In this guidance note, references to ITTOIA 2005 relate to the rules applicable to individuals and references to CTA 2009 relate to the rules applicable to companies.

Stock adjustments on a cessation or transfer of trade

How stock should be valued on a cessation or transfer of trade is dictated by ITTOIA 2005, s 173 for income tax and CTA 2009, s 162 for corporation tax purposes. If the accounts valuation is different from the statutory valuation, a tax adjustment must be made.

CTA 2009, s 162; ITTOIA 2005, s 173

The valuation of stock depends on the identity of the buyer.

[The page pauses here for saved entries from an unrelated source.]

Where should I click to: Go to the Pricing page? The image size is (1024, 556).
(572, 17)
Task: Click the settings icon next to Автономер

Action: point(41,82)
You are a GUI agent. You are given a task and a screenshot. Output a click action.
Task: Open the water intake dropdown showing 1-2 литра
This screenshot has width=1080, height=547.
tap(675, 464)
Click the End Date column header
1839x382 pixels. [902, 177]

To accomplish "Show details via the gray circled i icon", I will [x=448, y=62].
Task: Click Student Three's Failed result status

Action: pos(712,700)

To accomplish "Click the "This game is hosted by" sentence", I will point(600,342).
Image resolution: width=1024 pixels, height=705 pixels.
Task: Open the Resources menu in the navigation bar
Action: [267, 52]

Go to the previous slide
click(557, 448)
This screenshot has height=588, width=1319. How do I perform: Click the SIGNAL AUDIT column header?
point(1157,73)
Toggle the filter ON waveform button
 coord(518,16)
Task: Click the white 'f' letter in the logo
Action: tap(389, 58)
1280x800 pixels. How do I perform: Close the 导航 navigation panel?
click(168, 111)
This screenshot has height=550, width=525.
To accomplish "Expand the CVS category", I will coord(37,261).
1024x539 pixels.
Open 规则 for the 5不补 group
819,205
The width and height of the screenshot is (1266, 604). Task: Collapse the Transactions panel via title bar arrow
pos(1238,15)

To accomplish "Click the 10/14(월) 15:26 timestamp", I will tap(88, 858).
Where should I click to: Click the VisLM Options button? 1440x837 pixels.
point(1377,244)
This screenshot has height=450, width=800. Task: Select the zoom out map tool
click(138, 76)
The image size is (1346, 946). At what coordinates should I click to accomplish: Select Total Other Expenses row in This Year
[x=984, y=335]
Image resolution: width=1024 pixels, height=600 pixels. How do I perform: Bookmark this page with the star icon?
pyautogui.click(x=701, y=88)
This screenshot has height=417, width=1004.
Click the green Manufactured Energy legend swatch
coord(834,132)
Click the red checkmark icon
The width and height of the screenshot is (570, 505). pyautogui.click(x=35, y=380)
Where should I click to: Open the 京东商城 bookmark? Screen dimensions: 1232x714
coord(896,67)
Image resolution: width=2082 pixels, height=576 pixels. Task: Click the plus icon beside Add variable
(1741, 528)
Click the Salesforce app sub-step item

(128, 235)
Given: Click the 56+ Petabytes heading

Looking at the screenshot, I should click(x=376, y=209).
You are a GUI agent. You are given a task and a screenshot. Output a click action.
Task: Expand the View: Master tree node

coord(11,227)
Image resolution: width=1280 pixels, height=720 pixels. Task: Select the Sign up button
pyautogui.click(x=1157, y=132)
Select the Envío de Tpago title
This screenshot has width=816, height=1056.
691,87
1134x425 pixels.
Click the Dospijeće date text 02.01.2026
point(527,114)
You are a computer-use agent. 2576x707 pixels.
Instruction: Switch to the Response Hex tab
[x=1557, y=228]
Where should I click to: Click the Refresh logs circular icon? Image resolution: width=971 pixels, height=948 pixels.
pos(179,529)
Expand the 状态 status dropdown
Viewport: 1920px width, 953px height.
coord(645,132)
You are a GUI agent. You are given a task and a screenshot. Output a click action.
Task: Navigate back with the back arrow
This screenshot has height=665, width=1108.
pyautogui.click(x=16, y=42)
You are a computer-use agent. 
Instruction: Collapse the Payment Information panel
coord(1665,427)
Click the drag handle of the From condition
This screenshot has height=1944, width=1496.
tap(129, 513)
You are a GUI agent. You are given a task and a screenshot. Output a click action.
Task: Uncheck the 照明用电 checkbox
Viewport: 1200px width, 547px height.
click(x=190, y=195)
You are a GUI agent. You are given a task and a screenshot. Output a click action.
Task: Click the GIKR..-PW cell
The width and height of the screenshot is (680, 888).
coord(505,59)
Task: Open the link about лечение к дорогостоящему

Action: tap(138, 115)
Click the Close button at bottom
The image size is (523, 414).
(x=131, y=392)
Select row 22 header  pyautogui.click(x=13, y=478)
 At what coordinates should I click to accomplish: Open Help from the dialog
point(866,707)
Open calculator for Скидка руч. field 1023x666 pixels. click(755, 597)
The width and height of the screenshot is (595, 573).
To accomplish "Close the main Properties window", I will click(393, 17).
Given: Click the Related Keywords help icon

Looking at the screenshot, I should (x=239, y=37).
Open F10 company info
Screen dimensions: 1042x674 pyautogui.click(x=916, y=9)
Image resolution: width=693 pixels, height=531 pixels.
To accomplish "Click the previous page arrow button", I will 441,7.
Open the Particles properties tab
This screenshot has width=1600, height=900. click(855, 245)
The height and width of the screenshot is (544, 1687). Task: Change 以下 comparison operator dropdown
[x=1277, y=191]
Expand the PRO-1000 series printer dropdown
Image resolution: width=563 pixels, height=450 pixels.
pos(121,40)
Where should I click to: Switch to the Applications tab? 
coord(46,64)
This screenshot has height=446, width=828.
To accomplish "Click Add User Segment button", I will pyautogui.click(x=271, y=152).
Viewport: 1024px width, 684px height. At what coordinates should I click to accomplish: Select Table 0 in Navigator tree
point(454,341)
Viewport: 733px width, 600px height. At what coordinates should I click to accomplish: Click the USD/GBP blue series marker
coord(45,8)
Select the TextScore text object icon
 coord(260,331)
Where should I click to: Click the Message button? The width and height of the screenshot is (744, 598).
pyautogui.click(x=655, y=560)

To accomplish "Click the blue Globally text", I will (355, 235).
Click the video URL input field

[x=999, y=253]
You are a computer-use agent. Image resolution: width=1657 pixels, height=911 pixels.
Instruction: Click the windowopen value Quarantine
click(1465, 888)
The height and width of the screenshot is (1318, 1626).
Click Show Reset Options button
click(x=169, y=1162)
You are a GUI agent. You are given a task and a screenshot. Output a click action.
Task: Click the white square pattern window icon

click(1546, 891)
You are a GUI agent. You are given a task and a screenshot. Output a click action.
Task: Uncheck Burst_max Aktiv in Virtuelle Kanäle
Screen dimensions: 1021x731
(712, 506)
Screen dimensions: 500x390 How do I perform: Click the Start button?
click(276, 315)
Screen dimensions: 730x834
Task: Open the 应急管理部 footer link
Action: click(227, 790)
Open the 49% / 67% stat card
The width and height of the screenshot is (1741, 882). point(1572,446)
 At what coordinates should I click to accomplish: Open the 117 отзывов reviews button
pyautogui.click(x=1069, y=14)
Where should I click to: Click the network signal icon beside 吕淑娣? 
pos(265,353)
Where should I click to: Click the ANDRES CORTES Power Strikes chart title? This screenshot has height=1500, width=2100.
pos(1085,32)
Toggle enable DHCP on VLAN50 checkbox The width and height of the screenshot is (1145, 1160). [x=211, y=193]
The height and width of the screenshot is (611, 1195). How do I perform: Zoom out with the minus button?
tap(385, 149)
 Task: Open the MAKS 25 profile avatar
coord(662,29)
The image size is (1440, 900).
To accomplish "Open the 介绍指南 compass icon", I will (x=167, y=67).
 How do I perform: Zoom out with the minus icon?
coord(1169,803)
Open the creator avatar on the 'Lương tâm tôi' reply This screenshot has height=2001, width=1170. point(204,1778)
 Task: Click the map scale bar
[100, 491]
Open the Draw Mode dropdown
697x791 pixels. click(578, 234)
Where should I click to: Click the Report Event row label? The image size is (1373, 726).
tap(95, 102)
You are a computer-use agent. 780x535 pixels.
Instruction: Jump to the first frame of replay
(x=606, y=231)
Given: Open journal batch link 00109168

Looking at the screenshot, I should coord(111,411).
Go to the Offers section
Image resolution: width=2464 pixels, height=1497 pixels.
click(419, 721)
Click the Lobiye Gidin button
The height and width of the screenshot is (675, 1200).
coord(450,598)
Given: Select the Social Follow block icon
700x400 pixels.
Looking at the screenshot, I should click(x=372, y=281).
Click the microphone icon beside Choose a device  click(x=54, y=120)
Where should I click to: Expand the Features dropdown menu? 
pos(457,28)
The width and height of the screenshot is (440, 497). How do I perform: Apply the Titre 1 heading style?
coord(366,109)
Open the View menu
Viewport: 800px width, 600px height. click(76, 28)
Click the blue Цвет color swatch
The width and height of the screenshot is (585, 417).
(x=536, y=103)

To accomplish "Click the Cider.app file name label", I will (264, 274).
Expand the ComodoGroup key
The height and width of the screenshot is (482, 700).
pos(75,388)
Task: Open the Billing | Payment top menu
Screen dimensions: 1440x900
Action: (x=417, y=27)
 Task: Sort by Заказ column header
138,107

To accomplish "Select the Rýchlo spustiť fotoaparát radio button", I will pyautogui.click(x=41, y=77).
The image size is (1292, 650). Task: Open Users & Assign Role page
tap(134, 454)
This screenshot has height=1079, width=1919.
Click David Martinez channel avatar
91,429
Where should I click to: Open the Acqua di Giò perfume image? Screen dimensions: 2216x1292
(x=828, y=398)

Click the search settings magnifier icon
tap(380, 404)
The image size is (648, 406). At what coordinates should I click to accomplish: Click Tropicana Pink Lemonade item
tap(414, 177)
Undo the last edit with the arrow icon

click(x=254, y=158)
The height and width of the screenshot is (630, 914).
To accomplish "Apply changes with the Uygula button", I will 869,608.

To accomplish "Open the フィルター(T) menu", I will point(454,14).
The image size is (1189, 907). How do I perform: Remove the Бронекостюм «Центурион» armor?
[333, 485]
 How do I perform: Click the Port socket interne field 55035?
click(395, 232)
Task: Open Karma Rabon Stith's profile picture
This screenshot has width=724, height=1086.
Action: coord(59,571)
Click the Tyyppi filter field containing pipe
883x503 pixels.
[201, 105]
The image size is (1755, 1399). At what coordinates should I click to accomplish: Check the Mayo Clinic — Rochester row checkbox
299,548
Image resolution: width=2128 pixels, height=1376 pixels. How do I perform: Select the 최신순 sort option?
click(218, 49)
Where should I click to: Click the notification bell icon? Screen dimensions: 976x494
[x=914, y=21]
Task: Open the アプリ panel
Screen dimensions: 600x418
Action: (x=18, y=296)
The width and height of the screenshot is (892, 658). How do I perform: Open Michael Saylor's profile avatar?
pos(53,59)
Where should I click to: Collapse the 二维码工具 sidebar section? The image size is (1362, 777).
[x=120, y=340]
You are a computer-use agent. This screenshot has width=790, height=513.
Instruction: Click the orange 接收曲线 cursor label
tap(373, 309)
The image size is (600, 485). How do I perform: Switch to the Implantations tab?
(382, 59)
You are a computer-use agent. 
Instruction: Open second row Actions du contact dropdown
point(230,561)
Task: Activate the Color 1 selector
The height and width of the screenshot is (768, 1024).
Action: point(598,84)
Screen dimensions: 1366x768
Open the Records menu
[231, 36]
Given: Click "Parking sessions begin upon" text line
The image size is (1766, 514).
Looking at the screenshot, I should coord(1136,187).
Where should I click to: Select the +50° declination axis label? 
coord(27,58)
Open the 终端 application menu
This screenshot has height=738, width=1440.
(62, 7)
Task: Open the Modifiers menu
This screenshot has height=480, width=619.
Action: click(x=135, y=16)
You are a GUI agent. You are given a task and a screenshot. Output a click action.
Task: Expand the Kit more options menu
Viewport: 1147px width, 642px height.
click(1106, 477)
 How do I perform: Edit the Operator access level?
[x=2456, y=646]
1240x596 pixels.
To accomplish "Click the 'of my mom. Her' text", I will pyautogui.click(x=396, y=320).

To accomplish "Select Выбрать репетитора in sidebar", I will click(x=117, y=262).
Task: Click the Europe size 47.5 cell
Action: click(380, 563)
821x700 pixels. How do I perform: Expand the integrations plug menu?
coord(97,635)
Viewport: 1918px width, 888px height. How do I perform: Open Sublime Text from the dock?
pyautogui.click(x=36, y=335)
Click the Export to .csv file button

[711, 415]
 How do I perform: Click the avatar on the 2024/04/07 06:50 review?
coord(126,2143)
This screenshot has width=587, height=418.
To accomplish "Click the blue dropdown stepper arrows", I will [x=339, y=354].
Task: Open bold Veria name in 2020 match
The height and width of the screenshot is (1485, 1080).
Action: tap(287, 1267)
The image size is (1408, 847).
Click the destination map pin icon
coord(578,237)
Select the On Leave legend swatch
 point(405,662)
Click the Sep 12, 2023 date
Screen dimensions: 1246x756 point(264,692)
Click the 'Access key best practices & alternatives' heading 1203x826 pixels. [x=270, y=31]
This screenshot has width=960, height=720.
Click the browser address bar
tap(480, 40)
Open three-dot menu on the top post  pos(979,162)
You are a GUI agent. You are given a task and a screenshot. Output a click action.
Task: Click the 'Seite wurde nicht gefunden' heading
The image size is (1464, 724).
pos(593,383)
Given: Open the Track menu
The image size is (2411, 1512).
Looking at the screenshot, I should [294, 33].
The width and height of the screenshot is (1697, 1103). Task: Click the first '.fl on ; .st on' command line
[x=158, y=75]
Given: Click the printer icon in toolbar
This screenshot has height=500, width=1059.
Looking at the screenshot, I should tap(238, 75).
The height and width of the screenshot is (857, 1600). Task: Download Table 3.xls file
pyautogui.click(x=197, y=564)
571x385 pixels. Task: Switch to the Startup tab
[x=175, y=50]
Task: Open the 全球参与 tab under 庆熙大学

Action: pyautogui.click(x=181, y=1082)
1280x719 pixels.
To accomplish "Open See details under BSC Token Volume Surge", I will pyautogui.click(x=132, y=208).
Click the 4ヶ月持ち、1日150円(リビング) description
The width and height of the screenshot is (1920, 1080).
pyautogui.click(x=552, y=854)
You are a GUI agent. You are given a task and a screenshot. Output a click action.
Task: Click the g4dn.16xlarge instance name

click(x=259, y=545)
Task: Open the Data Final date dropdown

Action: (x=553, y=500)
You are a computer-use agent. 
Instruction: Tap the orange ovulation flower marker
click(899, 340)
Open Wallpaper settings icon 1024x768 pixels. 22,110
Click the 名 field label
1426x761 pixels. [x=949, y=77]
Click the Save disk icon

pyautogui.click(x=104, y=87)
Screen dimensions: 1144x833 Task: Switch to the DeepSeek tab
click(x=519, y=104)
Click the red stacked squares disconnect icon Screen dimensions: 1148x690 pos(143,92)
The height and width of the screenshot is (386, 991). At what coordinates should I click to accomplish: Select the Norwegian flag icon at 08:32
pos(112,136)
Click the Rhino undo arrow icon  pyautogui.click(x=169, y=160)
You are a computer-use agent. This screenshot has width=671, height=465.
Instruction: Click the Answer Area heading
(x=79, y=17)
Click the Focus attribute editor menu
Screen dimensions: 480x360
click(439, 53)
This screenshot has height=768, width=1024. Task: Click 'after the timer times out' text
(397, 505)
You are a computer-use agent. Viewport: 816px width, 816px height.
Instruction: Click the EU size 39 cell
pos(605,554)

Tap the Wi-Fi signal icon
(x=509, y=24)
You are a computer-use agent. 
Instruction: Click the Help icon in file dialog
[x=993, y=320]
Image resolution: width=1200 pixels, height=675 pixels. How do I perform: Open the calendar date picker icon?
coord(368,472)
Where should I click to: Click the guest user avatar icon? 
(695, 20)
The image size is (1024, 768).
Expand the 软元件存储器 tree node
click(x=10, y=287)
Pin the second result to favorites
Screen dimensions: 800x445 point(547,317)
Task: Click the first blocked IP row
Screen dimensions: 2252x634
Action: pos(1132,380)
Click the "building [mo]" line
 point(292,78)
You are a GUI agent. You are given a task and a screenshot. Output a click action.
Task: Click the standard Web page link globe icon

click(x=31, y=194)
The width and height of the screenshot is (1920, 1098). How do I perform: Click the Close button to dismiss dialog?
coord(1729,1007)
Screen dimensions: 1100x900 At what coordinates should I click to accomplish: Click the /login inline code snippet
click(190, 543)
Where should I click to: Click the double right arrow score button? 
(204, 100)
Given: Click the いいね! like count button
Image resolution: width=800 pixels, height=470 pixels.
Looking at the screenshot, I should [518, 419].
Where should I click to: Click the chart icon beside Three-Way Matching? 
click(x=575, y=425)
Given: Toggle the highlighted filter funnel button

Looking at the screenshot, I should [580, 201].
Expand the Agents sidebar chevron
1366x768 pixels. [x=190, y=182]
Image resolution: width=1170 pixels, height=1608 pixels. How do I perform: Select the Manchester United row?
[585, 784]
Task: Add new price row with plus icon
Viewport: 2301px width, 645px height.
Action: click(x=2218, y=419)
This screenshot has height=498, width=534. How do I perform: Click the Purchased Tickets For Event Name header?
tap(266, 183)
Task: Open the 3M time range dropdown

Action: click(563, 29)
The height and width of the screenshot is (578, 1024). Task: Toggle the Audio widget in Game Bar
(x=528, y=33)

The buyer could be:

  • a non-trader or a non-UK trader
  • a UK trader who is not ‘connected’ with the vendor, or
  • a UK trader who is ‘connected’ with the vendor

CTA 2009, ss 164–167; ITTOIA 2005, ss 175–178

Stock transfers to a non-trader or a non-UK trader

If stock on cessation or transfer of trade is being sold to somebody who is not a trader or who is not a UK trader, the stock must be valued for tax purposes at its market value.

HMRC sees this as the last opportunity to tax the stock because once it has left the UK tax net, HMRC is unlikely to get the opportunity to tax the stock again. The stock could be going to a foreign party or it could be going to a UK individual for their own personal consumption. Consequently, HMRC uplifts the price of the stock to its market value at the date of transfer.